[Entries from a dataset]
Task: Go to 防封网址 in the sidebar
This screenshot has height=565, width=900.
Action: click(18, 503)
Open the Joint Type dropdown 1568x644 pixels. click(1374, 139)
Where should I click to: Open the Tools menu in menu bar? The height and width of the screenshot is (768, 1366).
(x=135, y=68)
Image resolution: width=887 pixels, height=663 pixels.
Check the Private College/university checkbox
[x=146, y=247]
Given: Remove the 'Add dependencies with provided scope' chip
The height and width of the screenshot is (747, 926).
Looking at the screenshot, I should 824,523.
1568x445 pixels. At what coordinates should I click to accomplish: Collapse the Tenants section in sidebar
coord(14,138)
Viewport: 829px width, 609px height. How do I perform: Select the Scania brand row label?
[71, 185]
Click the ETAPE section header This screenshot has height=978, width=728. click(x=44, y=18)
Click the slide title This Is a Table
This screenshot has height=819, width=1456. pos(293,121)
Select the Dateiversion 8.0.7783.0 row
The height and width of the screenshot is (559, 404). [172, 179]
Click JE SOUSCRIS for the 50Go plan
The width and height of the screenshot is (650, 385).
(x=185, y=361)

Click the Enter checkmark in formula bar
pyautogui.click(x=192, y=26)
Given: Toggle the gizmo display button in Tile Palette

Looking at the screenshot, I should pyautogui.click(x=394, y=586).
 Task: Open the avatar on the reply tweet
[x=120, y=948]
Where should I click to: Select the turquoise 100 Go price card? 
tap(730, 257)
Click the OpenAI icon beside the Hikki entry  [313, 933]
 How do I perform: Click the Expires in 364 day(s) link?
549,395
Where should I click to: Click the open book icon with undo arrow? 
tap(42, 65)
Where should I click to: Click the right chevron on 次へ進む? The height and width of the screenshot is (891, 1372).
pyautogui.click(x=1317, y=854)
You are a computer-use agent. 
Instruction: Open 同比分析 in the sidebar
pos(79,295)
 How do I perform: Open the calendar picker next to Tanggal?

▶ Short exercise: Rewrite the lines above as a numbered list, leaving out the blank ones.

▶ Result:
1. Task: Go to 防封网址 in the sidebar
2. This screenshot has height=565, width=900.
3. Action: click(18, 503)
4. Open the Joint Type dropdown 1568x644 pixels. click(1374, 139)
5. Where should I click to: Open the Tools menu in menu bar? The height and width of the screenshot is (768, 1366).
6. (x=135, y=68)
7. Image resolution: width=887 pixels, height=663 pixels.
8. Check the Private College/university checkbox
9. [x=146, y=247]
10. Given: Remove the 'Add dependencies with provided scope' chip
11. The height and width of the screenshot is (747, 926).
12. Looking at the screenshot, I should 824,523.
13. 1568x445 pixels. At what coordinates should I click to accomplish: Collapse the Tenants section in sidebar
14. coord(14,138)
15. Viewport: 829px width, 609px height. How do I perform: Select the Scania brand row label?
16. [71, 185]
17. Click the ETAPE section header This screenshot has height=978, width=728. click(x=44, y=18)
18. Click the slide title This Is a Table
19. This screenshot has height=819, width=1456. pos(293,121)
20. Select the Dateiversion 8.0.7783.0 row
21. The height and width of the screenshot is (559, 404). [172, 179]
22. Click JE SOUSCRIS for the 50Go plan
23. The width and height of the screenshot is (650, 385).
24. (x=185, y=361)
25. Click the Enter checkmark in formula bar
26. pyautogui.click(x=192, y=26)
27. Given: Toggle the gizmo display button in Tile Palette
28. Looking at the screenshot, I should pyautogui.click(x=394, y=586).
29.  Task: Open the avatar on the reply tweet
30. [x=120, y=948]
31. Where should I click to: Select the turquoise 100 Go price card? 
32. tap(730, 257)
33. Click the OpenAI icon beside the Hikki entry  [313, 933]
34.  How do I perform: Click the Expires in 364 day(s) link?
35. 549,395
36. Where should I click to: Click the open book icon with undo arrow? 
37. tap(42, 65)
38. Where should I click to: Click the right chevron on 次へ進む? The height and width of the screenshot is (891, 1372).
39. pyautogui.click(x=1317, y=854)
40. You are a computer-use agent. 
41. Instruction: Open 同比分析 in the sidebar
42. pos(79,295)
43.  How do I perform: Open the calendar picker next to Tanggal?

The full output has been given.